Merck's Maurice Hilleman developed a more attenuated vaccine in 1968, which he then combined with vaccines for mumps (licensed in 1967) and rubella (1969) to create the MMR vaccine in 1971. The combined vaccine induced immunity to all three viruses with no greater adverse reactions than a single vaccine.

The CDC aimed to eliminate the measles from the US with routine vaccinations starting in 1978, reaching success in 2000. However, cases from abroad have caused several small outbreaks in the 21st century.

Hepatitis B

Four years after discovering the virus, American physician and geneticist Baruch Blumberg developed the first hepatitis B vaccine in 1969 using an antigen he found in Australia. He later won a Nobel Prize for his research.

In 1981, the FDA approved a more sophisticated vaccine derived from the blood of hepatitis B-positive donors, but it was discontinued in 1990 due to fears surrounding the AIDS epidemic.

Researchers developed a vaccine made from genetically engineered DNA in 1986. This vaccine, which is still used today, does not contain blood products and cannot get people sick with hepatitis B.

Chickenpox

In 1974, Michiaki Takahashi isolated the "Oka" strain of varicella, or chickenpox, from a three-year-old boy in Japan. He developed a live attenuated chickenpox vaccine that same year and tested it on 23 children in hospital. All of the children who received the vaccine developed antibodies and did not fall ill despite an outbreak in their ward.

Clinical trials continued in Japan through 1986, when the vaccine was approved and rolled out for voluntary use.

The chickenpox vaccine was licensed in the US in 1995 and added to the child vaccine schedule, making the US the first country to introduce routine varicella vaccination for young children.

Swine flu

The first human infection with the new influenza A H1N1 virus was detected on April 15, 2009. The US CDC publicly reported the first two cases and announced vaccine research efforts were underway on April 21.

Clinical trials testing H1N1 flu vaccine candidates officially began on July 22. The FDA approved four vaccines on September 15.

The US placed its first vaccine orders two weeks later, and the US national H1N1 flu vaccination campaign officially launched in October. However, there were initial vaccine shortages and the vaccine wasn't widely available until December. Studies on the long-term safety of the vaccine continued to publish results through the end of the year.

COVID-19

Reports of a mysterious pneumonia outbreak in Wuhan, China, reached the WHO in early December 2019. It turned out the illness, now known as COVID-19, was a disease caused by a novel coronavirus, dubbed SARS-CoV-2, Chinese authorities reported January 7

On March 16, 2020 — five days after the WHO declared a pandemic — Moderna was the first company to begin coronavirus vaccine safety trials. Several other companies launched their own trials shortly after, and there will likely be more than 50 coronavirus vaccine candidates in human testing by the end of the year.

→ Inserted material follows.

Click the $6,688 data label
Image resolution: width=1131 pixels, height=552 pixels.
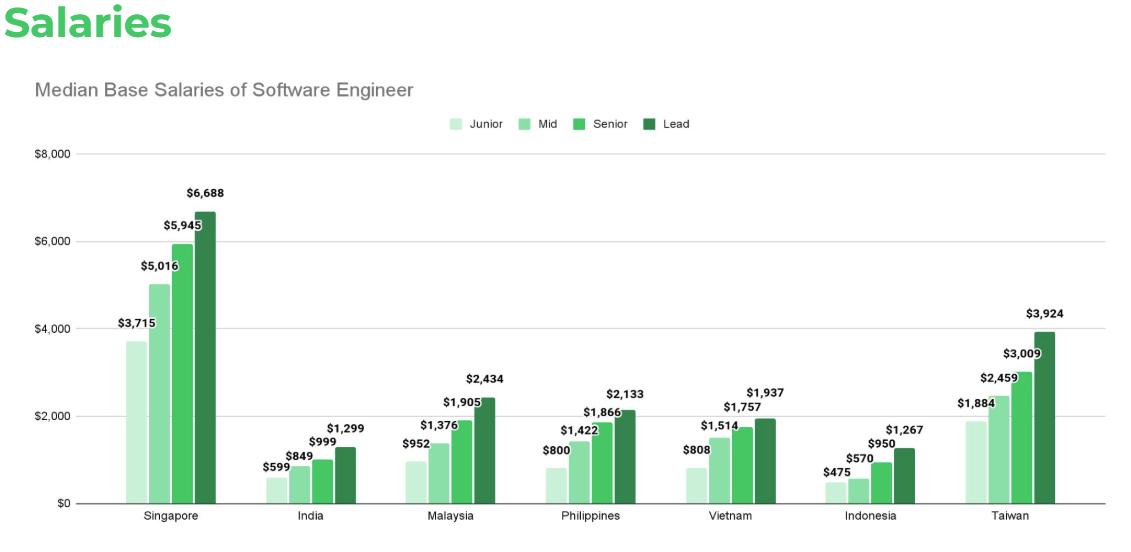(205, 193)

Both Moderna and Pfizer announced preliminary positive results of their trials in November. Once their safety data are complete, they'll apply for emergency use authorization by the FDA.

If either or both candidates are approved, rollout will likely begin in the last days of 2020 or early 2021. Frontline workers and vulnerable populations will be eligible for vaccinations first, and the general public will likely have to wait until summer for a vaccine to be widely available.